General Disposition: I would say that we’re pretty blessed to have Spencer in our lives. He is just a happy go lucky and social baby. He gets on well with everyone he meets and smiles right back at them. He doesn’t know what has happened to him and his shining spirit reminds me every day that I am blessed with his presence.

One of those days

I’m sure all those OBPI moms out there can relate but today I’m having one of those “Why did this happen to my precious little one and why can’t my child ever be like the other kids” kinda days. Perusing Facebook at pictures of other little ones who were born at or around the same time as Spencer and I see some of them sitting already and moving around and picking things up while Spencer has to do everything with one hand. Don’t get me wrong, I’m genuinely happy for these people and the wonder of their child but I get so frustrated knowing that Spencer could be sitting and showing signs of crawling now but because of his injury he’ll be delayed. It’s also frustrating knowing that these delays can have an impact on his overall learning. I’m also just frustrated because I’m anxious to know what Shriners in Montreal has to say about our case and I just want to get to Canada where Spencer can get the help he needs to at least get to a level of movement in his arm.

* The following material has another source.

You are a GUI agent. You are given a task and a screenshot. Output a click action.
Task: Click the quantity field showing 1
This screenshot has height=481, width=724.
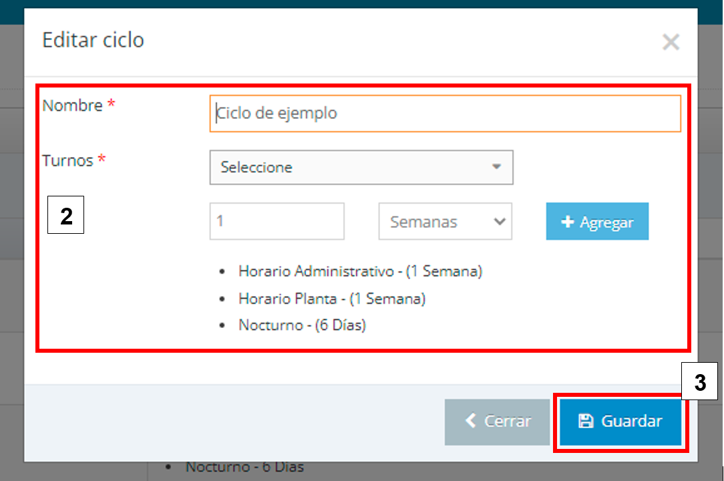pyautogui.click(x=277, y=222)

Thanks for listening. On the brighter side he’s becoming quite the talker.

 

Happy Easter

Our little man in Shanghai–as he’s often referred to–is glad to wish you all a happy Easter Sunday.

Today I thought I’d share some of the non-Erb’s related stuff that he’s been up to this week. We’ve had two very special visitors here visiting for the past week. His grandfather and aunt are here from Canada to see a bit of Shanghai and a lot of him. So he’s got to have a lot of fun just exploring the city and hanging out with Mommy, Daddy, Auntie Jenn and Grandpa.

Today he got to try something very uniquely Canadian. He had his pancake and maple syrup. Yummy fun with the staple Canuck breakfast items! Here are a few pictures of him enjoying the deliciousness that is Maple Syrup.

 

The positive side to Spencer’s Erbs

As tragic and horrific it is that my son was born with a birth injury and as lucky and blessed as we are to have him I think there is a big positive to Spencer’s Erbs. Spencer was born to parents who were advocates for those who are disadvantaged before his birth and now more than ever we are advocates for him specifically.

Prior to meeting Peter he had done a lot of work with children with disabilities. He had also worked with adults in a palliative care situation. I’ve worked with children and youth who are socially, emotionally and behaviourally challenged. So we both know how to advocate for Spencer to get his needs met. It’s not to say that parents of disabled or challenged children are not advocates in their own right, however; we were doing it before it entered into our own back yard.

This can have a negative effect with other professionals. We are those annoying parents who research everything, ask millions of questions and challenge professionals in their opinions. I know what it’s like to be on the receiving end of those questions and challenges.

Spencer is also lucky that I am now working in an ECE setting. I have a huge repertoire of action songs that I use with him. This will benefit him with his PT–as we will do action songs that help build the strength of his little arm without using the ‘exercise’ word. Also, because I work in the education field I have worked with many professionals including OT’s, so I know a little bit about what he needs to work on some of the fine motor skill development and other sensory related activities.

Spencer has another huge advocate in his corner who is highly educated and understands a lot about the biology and science behind his injury and challenges us to ask the questions of the professionals. Peter and I are not hard scientists, we’re social scientist. His biggest advocate, beside his mama and baba, is his NaiNai-which is chinese for grandma. She challenges his parents who challenge the doctors.

So for all the trauma and tears there is a silver lining in Spencer’s birth injury.